**Your objective**
Copy everything from the line containing "Enable the 門牌整編 checkbox" down to the line containing "click(262, 229)", both of those lines included, and reproduce these lines of the material precisely as they appear.

▬▬▬▬▬▬▬▬▬▬

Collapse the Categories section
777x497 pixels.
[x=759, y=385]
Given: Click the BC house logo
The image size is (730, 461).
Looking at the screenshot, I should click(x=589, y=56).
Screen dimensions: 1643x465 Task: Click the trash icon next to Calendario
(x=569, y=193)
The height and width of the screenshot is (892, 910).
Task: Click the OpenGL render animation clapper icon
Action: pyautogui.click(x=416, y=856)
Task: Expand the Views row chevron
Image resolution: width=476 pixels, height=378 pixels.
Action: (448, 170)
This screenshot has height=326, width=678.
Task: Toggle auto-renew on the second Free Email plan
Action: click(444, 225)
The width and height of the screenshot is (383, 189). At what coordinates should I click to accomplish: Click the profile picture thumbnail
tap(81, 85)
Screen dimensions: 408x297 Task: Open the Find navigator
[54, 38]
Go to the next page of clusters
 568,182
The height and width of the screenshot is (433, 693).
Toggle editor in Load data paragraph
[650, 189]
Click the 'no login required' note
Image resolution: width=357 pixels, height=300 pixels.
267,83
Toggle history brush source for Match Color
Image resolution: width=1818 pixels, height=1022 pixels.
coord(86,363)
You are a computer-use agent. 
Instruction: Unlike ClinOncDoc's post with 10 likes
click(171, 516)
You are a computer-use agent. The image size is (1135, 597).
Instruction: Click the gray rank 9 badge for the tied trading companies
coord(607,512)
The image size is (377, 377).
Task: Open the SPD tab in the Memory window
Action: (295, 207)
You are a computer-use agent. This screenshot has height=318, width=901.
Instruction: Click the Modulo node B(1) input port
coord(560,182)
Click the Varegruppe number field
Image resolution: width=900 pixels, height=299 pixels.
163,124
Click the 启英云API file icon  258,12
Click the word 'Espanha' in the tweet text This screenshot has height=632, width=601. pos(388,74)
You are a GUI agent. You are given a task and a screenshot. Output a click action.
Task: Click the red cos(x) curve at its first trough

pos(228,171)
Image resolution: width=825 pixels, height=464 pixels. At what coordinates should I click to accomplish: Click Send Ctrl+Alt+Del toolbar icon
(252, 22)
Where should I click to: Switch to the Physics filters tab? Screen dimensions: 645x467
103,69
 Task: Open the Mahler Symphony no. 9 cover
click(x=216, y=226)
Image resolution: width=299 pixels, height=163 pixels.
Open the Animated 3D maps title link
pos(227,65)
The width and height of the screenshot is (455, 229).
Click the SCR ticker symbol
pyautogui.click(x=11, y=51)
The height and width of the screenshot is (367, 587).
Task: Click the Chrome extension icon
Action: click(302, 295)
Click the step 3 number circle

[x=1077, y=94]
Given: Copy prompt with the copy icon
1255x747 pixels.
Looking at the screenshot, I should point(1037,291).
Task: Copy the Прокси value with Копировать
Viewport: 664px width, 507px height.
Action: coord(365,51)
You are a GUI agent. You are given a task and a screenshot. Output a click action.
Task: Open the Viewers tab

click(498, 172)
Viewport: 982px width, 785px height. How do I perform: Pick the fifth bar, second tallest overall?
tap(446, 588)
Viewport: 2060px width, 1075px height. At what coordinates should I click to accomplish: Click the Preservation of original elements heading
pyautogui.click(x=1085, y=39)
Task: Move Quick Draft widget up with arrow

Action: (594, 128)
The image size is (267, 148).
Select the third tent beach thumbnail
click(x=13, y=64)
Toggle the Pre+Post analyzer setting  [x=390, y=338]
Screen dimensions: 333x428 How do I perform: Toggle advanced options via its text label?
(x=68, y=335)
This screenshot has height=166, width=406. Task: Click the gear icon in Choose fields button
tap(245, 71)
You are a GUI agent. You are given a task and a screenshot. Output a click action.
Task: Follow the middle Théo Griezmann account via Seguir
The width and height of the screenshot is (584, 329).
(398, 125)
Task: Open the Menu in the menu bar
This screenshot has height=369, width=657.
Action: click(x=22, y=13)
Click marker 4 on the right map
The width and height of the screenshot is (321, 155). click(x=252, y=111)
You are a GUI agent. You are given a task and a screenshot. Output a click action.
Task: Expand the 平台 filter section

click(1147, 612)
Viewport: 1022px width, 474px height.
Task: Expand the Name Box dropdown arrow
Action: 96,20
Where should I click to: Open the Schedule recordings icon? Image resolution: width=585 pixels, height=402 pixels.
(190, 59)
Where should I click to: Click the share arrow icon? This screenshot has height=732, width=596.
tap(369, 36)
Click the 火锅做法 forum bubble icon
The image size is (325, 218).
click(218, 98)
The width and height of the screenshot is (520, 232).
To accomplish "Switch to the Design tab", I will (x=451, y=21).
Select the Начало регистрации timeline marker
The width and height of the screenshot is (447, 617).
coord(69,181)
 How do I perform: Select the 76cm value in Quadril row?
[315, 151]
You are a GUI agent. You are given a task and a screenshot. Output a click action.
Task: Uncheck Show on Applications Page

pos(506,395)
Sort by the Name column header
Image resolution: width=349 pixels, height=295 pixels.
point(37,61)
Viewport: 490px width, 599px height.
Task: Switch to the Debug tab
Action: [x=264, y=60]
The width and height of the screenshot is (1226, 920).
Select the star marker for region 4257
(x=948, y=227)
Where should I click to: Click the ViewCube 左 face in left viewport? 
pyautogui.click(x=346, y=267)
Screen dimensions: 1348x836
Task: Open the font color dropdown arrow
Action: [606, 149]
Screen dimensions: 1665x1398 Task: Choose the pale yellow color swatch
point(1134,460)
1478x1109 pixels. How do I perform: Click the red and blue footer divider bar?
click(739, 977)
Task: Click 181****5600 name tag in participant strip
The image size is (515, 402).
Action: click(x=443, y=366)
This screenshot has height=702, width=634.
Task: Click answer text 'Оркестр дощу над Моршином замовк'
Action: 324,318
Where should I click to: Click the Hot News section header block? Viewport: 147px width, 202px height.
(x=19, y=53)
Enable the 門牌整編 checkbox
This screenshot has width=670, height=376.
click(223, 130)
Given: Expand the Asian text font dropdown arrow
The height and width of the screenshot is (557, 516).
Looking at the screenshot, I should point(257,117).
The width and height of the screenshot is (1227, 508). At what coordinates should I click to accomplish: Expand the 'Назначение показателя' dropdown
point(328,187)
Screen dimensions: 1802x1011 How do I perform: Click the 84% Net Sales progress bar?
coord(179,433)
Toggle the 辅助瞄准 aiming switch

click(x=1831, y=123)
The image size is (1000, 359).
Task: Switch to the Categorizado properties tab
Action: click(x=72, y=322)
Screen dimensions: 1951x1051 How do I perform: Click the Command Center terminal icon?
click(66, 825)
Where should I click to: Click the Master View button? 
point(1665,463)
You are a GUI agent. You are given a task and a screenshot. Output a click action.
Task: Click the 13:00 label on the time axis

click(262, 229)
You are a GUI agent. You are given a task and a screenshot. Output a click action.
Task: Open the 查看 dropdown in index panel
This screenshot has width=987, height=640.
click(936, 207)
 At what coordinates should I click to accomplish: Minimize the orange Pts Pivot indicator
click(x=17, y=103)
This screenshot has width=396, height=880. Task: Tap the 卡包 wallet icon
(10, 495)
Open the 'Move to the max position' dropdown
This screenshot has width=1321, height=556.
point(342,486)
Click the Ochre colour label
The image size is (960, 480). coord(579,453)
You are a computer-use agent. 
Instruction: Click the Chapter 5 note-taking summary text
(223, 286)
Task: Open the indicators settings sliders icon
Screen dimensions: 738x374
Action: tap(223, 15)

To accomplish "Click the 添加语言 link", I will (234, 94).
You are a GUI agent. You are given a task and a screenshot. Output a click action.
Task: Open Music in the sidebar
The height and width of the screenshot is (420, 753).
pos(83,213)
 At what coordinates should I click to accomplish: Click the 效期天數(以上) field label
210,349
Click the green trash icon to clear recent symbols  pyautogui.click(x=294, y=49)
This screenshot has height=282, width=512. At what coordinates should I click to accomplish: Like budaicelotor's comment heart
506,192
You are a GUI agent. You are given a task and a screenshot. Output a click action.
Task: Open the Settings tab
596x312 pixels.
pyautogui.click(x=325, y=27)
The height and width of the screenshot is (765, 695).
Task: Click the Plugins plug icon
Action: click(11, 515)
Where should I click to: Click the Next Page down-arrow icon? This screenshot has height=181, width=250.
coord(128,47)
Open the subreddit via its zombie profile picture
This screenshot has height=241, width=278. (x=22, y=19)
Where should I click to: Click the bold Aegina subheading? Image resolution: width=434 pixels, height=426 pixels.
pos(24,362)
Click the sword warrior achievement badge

▬▬▬▬▬▬▬▬▬▬

**Solution**
Enable the 門牌整編 checkbox
This screenshot has width=670, height=376.
click(223, 130)
Given: Expand the Asian text font dropdown arrow
The height and width of the screenshot is (557, 516).
Looking at the screenshot, I should point(257,117).
The width and height of the screenshot is (1227, 508). At what coordinates should I click to accomplish: Expand the 'Назначение показателя' dropdown
point(328,187)
Screen dimensions: 1802x1011 How do I perform: Click the 84% Net Sales progress bar?
coord(179,433)
Toggle the 辅助瞄准 aiming switch

click(x=1831, y=123)
The image size is (1000, 359).
Task: Switch to the Categorizado properties tab
Action: click(x=72, y=322)
Screen dimensions: 1951x1051 How do I perform: Click the Command Center terminal icon?
click(66, 825)
Where should I click to: Click the Master View button? 
point(1665,463)
You are a GUI agent. You are given a task and a screenshot. Output a click action.
Task: Click the 13:00 label on the time axis

click(262, 229)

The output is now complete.